Ucuz ve dayanıklı malzemelere olan iştahımız, şu ana kadar insanların 9.1 milyar ton plastik üretmesini sağladı. Yeni bir araştırmaya göre, bunların büyük çoğunluğu ya çöp sahalarında ya da dünyanın dört bir yanına dağılmış durumda.
Etrafınıza bir bakın!
Bu oldukça akıl almaz bir sayı. Öyleyse gelin bunu bir bağlam içinde örneklemeye çalışalım: Şu ana kadar yeterince plastik ürettik, üretilen plastikler 25.000 adet Empire States Binasının, 80 milyon balinanın ya da bir milyar filin kilosuyla eşit ağırlıkta. Bu plastikleri kullanarak yedi katrilyonluk Lego bloğu, 650 trilyon plastik su şişesi veya bir milyardan fazla ahtapotun bir düzine ömrü boyunca çevirebileceğinden fazla “stres çarkı” (fidget spinner) yapılabilirdi.
Bu plastiklerden çoğu ya yüksek yoğunluklu polietilen (plastik şişeler ve borular için kullanılır), ya polipropilen (ambalaj için kullanılır, ancak diğer birçok uygulama alanını da içerir) ya da polivinilklorür’dür (PVC boru tesisatı için kullanılır). Üretilen plastiklerin toplamının yüzde 42’si ambalajlamada kullanıldı ve ABD’de toplamın sadece yüzde 9’u geri dönüştürüldü. Bazıları yakıldı, ancak neredeyse yüzde 80’i atıldı, çoğunlukla çöp sahalarına atıldı. Dahası, 2,8 milyar ton ya da başka bir ifade ile toplamın yaklaşık yüzde 30’u şu anda kullanımda ve bu veri endüstrinin ne kadar hızlı büyüdüğünün bir göstergesi.
Yine de uzun süre kullanılmayacak. Plastiklerin çoğu, inşaat ve geliştirmede kullanılan ürünler haricinde, birkaç yıl sonra atılır. Ve bir kere atıldıklarında, her niyeyse etrafa çakılıp kalma eğilimi gösterirler. Plastiklerden kurtulmak gerçekten çok zor, o kadar zor ki pek çoğu daha küçük ve ondan da daha küçük parçalara ayrılıyorlar. Bu “nurdles” denilen minicik plastik parçacıkları okyanuslarda bir sorun haline gelmiştir, deniz canlılarının sindirim sistemlerinde birikiyor ve toksin yayıyorlar. Plastik topaklar gıda zinciri boyunca ilerledikleri için, bu sorun insanlara kadar ulaşıp onları da etkileyebiliyor.
Duracağına ilişkin hiçbir işaret yok
Bu istatistikler, California Üniversitesi-Santa Barbara liderliğinde yapılan ve Science Advances’de yayınlanan yeni bir araştırmaya ait ve şu an dışarıdaki plastik miktarını belirlemeyi amaçlıyorlar.
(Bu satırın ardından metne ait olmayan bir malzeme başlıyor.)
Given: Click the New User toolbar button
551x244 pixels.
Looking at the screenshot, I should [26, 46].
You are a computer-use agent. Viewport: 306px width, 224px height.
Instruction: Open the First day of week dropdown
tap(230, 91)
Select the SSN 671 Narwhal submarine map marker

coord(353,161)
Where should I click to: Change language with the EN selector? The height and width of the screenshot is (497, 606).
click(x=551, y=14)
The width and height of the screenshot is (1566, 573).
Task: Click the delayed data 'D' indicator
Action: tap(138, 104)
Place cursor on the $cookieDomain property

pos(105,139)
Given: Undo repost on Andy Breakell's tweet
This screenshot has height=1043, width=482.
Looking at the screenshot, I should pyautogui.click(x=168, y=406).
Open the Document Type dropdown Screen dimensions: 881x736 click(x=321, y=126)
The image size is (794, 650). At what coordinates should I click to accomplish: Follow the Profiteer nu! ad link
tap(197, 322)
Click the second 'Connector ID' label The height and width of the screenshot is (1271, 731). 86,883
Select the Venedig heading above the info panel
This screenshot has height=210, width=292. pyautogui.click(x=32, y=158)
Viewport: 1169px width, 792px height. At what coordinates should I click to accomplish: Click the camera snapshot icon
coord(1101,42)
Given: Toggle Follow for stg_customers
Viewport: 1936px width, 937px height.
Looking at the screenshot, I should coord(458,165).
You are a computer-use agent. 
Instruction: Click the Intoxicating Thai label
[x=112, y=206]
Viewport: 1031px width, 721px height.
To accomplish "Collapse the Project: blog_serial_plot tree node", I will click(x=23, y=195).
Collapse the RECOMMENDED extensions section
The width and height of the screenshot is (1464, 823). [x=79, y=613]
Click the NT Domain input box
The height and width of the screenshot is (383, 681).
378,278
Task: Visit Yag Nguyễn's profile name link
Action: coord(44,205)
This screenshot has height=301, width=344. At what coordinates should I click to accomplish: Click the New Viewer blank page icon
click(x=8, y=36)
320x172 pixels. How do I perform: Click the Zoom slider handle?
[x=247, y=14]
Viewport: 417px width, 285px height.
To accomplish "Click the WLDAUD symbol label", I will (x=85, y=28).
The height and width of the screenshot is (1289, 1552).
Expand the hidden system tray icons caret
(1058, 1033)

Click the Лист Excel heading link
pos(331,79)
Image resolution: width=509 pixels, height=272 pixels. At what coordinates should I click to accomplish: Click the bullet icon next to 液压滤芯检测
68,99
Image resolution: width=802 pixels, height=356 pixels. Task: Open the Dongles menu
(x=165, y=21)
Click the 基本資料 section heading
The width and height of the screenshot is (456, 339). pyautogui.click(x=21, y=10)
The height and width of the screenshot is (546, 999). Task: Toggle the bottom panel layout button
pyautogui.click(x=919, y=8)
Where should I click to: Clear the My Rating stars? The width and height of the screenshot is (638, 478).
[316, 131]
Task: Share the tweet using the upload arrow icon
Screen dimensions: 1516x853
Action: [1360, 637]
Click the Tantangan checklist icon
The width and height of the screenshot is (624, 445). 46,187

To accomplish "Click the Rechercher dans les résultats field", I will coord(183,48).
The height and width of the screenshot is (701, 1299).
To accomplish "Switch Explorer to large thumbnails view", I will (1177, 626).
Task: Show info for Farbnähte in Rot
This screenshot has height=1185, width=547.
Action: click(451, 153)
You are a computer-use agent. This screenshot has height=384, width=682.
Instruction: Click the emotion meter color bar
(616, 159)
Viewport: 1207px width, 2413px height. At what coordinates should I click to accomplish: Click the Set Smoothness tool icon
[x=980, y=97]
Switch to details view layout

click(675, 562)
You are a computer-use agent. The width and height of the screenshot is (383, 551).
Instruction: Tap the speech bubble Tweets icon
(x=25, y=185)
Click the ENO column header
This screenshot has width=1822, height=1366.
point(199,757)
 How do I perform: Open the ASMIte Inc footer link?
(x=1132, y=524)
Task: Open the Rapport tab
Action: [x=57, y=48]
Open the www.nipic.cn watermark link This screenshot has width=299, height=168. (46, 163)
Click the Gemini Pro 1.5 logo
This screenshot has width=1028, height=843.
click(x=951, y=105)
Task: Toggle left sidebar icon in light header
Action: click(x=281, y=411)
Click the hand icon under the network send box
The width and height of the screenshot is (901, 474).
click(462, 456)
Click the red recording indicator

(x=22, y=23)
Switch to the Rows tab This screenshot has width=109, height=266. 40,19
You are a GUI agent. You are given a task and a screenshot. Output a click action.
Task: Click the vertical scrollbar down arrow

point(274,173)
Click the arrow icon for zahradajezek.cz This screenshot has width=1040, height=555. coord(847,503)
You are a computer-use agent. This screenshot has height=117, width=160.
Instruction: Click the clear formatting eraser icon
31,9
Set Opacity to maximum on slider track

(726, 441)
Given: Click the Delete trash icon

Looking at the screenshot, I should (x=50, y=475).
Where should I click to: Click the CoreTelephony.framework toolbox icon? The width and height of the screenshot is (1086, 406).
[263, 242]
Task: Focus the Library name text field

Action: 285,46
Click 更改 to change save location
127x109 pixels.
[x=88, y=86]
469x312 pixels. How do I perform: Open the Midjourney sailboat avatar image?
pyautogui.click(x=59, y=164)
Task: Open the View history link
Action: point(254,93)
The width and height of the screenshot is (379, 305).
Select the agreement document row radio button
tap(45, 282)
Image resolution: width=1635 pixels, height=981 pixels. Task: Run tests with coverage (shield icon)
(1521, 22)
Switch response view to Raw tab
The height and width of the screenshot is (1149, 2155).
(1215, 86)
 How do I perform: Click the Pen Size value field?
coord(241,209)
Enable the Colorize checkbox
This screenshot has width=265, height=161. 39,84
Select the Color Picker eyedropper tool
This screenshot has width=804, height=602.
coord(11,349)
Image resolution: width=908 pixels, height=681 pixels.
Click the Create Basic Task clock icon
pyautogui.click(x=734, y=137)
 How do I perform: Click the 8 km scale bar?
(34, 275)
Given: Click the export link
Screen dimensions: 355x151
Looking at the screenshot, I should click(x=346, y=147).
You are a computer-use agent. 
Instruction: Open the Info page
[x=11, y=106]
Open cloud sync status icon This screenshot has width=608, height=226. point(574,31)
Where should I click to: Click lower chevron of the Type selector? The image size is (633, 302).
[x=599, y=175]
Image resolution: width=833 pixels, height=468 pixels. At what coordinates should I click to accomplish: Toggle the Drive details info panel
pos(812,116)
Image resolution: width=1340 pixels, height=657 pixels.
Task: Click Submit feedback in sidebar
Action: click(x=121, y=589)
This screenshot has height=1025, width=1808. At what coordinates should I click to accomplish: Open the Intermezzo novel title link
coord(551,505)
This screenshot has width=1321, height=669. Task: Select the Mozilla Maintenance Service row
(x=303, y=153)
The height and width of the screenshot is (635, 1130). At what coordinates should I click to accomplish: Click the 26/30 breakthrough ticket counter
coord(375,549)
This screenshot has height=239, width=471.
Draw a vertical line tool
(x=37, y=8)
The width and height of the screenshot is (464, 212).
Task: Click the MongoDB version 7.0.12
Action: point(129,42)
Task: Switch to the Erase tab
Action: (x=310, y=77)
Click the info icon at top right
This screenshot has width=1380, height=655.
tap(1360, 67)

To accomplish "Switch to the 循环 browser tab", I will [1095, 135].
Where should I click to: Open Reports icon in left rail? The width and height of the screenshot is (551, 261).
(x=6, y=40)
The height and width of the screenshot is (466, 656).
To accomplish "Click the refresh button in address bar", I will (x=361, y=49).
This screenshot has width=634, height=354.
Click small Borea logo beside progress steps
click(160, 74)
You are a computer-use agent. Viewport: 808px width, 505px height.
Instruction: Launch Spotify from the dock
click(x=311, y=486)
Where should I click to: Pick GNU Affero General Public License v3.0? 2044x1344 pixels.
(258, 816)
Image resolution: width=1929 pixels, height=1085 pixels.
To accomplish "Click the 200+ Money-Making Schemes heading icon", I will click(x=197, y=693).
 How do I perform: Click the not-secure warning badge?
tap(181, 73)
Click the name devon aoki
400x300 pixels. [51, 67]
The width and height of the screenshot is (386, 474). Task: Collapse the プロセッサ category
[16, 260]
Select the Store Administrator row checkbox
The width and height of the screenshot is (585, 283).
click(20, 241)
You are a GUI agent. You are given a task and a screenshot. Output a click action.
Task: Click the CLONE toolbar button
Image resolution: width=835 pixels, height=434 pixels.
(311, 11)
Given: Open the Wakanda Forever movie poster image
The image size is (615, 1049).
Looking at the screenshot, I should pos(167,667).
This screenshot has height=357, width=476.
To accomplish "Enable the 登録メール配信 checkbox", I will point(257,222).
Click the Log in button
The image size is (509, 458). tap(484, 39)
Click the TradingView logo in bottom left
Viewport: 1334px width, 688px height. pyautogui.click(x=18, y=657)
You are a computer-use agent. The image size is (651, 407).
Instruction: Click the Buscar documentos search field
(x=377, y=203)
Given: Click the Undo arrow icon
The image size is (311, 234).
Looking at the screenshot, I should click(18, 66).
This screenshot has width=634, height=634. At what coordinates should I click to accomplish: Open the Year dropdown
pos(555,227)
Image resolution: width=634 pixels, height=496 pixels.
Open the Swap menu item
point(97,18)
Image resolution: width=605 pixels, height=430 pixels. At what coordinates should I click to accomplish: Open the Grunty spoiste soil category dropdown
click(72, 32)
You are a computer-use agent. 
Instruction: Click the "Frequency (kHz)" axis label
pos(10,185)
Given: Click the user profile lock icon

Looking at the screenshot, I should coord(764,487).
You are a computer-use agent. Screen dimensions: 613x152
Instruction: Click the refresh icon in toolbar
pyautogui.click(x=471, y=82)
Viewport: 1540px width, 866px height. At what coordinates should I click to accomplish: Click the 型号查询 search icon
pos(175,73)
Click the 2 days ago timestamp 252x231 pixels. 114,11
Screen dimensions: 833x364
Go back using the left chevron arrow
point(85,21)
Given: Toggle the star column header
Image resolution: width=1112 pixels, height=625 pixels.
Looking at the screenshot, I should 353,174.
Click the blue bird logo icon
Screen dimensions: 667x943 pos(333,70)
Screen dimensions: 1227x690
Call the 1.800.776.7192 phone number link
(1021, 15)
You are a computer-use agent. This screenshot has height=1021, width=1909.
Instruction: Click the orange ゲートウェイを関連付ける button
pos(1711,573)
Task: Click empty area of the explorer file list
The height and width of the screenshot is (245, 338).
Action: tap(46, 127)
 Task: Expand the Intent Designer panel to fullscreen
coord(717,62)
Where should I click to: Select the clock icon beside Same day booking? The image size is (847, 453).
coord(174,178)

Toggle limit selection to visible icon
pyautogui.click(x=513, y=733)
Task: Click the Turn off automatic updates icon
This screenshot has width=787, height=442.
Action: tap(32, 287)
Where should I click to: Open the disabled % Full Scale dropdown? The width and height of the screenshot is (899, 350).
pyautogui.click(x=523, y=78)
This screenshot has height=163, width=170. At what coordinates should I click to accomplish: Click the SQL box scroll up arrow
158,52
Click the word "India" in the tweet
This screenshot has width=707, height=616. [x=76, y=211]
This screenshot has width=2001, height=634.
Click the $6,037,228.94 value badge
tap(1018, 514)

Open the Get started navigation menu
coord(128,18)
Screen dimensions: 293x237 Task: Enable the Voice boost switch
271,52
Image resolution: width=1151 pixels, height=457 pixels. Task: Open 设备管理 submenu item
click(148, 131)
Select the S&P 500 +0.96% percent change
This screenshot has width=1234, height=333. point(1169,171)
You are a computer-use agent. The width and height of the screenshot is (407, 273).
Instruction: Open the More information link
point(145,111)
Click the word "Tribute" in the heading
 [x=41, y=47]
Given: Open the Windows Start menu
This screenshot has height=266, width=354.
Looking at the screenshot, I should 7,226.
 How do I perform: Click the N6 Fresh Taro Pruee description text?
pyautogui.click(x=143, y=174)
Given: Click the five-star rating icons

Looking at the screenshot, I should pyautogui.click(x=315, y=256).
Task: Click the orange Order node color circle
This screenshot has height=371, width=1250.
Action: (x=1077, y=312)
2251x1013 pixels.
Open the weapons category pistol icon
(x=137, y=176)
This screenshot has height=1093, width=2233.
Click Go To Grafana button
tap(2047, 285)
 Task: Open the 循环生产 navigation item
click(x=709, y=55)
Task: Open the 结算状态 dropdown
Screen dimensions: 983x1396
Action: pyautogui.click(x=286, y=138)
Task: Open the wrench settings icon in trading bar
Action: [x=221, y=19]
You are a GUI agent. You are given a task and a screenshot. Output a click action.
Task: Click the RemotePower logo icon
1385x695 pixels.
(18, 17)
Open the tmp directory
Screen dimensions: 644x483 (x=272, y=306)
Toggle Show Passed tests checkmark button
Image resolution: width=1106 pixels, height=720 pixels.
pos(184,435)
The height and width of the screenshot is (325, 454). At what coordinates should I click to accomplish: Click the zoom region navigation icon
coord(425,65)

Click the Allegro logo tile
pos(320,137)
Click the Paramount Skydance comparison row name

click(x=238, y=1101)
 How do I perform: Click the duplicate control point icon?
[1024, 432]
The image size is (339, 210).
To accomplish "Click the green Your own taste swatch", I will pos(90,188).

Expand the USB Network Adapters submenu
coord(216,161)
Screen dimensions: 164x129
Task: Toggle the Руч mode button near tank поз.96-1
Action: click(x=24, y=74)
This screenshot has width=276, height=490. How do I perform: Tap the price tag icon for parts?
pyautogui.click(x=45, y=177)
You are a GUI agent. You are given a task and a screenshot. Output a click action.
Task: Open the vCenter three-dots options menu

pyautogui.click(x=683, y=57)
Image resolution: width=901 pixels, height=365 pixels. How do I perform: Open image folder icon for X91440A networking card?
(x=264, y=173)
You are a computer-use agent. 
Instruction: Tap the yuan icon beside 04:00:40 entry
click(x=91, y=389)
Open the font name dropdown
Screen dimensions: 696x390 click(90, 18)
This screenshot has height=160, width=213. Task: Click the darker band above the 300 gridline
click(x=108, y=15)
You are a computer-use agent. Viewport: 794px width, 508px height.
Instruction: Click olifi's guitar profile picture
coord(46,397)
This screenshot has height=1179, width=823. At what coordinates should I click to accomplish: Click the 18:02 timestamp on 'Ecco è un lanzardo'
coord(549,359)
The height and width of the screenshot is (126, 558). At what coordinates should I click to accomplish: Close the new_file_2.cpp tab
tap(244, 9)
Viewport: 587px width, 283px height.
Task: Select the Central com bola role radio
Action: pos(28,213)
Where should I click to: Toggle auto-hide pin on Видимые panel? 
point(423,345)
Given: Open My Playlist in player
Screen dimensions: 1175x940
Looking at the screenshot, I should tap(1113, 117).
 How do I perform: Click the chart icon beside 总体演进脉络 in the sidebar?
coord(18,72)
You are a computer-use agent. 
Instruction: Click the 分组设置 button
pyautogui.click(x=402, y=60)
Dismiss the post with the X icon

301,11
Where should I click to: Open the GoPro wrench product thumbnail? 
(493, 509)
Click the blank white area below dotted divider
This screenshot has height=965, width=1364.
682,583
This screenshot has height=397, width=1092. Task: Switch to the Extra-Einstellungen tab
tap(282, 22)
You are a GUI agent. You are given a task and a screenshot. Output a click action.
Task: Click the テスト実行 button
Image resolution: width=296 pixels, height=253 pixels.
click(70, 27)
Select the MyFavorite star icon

Çalışmanın başlığı ise etkileyici “Şimdiye kadar yapılmış tüm plastiklerin üretimi, kullanımı ve kaderi“.
Araştırmacılar, çeşitli ülkelerden plastik üretiminin ham girdileri ile ilgili endüstriyel veri topladılar ve bir araya getirerek kullandılar. Verileri 1950’den 2015’e kadar uzanıyor ve 9.1 milyar tonluk toplam rakamın yanı sıra mevcut trendlerden yola çıkarak bazı projeksiyonlar sunuyor. Araştırmaya göre, şimdiki gibi devam edersek, 2050 yılına kadar neredeyse 38 milyar ton plastik üretmiş olacağız ve bunun 13 milyar tonu atık olacak. Bu miktarla ne kadar “stres çarkı oyuncağı” yapılabileceğini hayal etmeyi denemeyelim bile.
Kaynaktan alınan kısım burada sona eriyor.